## READING PASSAGE
◆ ◆ ◆
Gymnasium-style environments for supervised fine-tuning, preference optimization, and reasoning RL. These types are also re-exported from agilerl.utils.llm_utils for backwards compatibility.

class agilerl.llm_envs.HuggingFaceGym(train_dataset: Dataset, test_dataset: Dataset, tokenizer: AutoTokenizer, conversation_template: list[dict[str, str]] | None, data_batch_size_per_gpu: int = 8, max_context_length: int | None = None, min_completion_length: int | None = None, accelerator: Accelerator | None = None, seed: int = 42)

Abstract base class for HuggingFace Gymnasium environments.

class agilerl.llm_envs.SFTGym(train_dataset: Dataset, test_dataset: Dataset, tokenizer: AutoTokenizer, data_batch_size_per_gpu: int = 8, response_column: str = 'target', accelerator: Accelerator | None = None, max_context_length: int | None = None, seed: int = 42)

Gymnasium-style environment for supervised fine-tuning (SFT) datasets.

class agilerl.llm_envs.PreferenceGym(train_dataset: Dataset, test_dataset: Dataset, tokenizer: AutoTokenizer, data_batch_size_per_gpu: int = 8, accelerator: Accelerator | None = None, max_context_length: int | None = None, min_completion_length: int | None = None, seed: int = 42)

Class to convert HuggingFace preference datasets into Gymnasium style environment.
◆ ◆ ◆
## TASKS TO CARRY OUT
(1) Condense the paragraph of the agilerl.llm_envs documentation that begins "Gymnasium-style environments for supervised fine-tuning" into a single sentence that keeps its main facts.
(2) According to the agilerl.llm_envs documentation, what default value does SFTGym assign to its response_column parameter?
(3) Pick up the agilerl.llm_envs documentation after its last sentence and carry it on in the same style.

Records for locating displayed items
◆ ◆ ◆
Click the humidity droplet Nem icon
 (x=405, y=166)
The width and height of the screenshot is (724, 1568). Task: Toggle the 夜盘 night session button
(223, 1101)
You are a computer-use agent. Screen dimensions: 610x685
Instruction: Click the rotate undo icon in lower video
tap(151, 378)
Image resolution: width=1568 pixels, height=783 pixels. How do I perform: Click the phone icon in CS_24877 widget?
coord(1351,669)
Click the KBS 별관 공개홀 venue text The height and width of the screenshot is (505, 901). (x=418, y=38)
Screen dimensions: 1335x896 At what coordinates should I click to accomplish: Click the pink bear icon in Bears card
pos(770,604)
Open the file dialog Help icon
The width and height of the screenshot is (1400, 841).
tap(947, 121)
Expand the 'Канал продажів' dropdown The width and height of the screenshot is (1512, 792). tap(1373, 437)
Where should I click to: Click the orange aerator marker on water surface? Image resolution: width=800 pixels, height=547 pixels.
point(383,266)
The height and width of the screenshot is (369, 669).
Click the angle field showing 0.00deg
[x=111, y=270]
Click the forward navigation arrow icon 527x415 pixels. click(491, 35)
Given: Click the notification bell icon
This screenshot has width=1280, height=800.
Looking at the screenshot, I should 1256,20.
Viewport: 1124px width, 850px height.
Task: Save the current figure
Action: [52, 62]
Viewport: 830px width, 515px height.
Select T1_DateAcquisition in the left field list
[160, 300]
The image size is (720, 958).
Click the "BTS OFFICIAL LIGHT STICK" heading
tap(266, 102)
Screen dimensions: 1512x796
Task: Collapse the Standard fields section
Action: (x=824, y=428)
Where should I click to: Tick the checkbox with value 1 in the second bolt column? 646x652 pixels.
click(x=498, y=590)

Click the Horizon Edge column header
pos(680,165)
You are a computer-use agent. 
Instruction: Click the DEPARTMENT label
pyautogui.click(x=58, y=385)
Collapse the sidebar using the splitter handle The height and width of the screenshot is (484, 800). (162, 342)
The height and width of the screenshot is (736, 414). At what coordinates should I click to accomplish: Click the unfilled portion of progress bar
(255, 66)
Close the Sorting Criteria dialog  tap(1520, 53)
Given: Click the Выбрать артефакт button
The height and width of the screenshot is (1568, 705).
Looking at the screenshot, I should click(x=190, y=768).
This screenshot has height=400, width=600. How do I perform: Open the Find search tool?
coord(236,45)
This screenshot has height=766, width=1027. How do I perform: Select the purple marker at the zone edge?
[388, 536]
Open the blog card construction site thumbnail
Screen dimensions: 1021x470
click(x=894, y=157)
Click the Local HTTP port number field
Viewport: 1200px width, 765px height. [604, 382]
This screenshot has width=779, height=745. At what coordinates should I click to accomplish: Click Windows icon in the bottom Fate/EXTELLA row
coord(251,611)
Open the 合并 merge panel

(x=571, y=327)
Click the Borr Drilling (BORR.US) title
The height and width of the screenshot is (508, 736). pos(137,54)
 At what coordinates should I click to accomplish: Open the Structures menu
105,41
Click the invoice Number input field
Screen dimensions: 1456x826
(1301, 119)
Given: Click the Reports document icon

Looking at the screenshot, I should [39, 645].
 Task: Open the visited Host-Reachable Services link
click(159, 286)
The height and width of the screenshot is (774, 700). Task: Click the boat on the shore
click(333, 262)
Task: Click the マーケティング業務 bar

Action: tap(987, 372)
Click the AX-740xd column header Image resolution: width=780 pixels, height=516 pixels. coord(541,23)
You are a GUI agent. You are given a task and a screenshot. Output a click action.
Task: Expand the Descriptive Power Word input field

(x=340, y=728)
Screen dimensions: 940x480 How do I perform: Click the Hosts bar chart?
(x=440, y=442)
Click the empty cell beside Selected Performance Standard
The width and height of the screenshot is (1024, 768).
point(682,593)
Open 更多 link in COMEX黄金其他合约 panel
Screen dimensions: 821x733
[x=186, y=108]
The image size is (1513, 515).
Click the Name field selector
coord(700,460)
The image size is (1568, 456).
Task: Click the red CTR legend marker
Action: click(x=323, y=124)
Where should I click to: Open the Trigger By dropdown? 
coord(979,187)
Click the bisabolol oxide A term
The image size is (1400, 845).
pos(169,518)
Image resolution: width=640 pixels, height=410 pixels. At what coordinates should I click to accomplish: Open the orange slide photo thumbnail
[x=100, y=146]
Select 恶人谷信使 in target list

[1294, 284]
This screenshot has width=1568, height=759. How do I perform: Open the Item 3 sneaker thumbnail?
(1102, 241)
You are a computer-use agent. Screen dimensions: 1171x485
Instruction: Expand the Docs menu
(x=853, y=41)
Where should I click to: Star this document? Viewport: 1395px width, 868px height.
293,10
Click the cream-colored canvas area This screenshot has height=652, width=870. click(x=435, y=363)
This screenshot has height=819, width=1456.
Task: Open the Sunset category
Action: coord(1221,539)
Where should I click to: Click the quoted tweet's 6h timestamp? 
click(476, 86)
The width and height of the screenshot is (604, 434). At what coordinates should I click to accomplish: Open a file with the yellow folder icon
◆ ◆ ◆
## TASK-BY-TASK OUTPUTS
(1) The module provides Gymnasium-style environments for supervised fine-tuning, preference optimization, and reasoning RL, and these types are also re-exported from agilerl.utils.llm_utils for backwards compatibility.

(2) Its default is 'target'.

(3)
class agilerl.llm_envs.ReasoningGym(train_dataset: Dataset, test_dataset: Dataset, tokenizer: AutoTokenizer, reward_fn: Callable[[str, str, str], float], conversation_template: list[dict[str, str]], data_batch_size_per_gpu: int = 8, accelerator: Accelerator | None = None, return_raw_completions: bool = False, max_context_length: int | None = None, seed: int = 42)

Class to convert HuggingFace datasets into Gymnasium style environment.

agilerl.llm_envs.apply_chat_template(conversation_template: list[dict[str, str]], question: str, answer: str, tokenizer: AutoTokenizer) BatchEncoding

Create and tokenize a chat template for a reasoning task.

Parameters:
  • conversation_template (list[dict[str, str]]) – The conversation template to be tokenized.

  • question (str) – The question to be tokenized.

  • answer (str) – The answer to be tokenized.

  • tokenizer (AutoTokenizer) – The tokenizer to be used.

Returns:

The tokenized prompt.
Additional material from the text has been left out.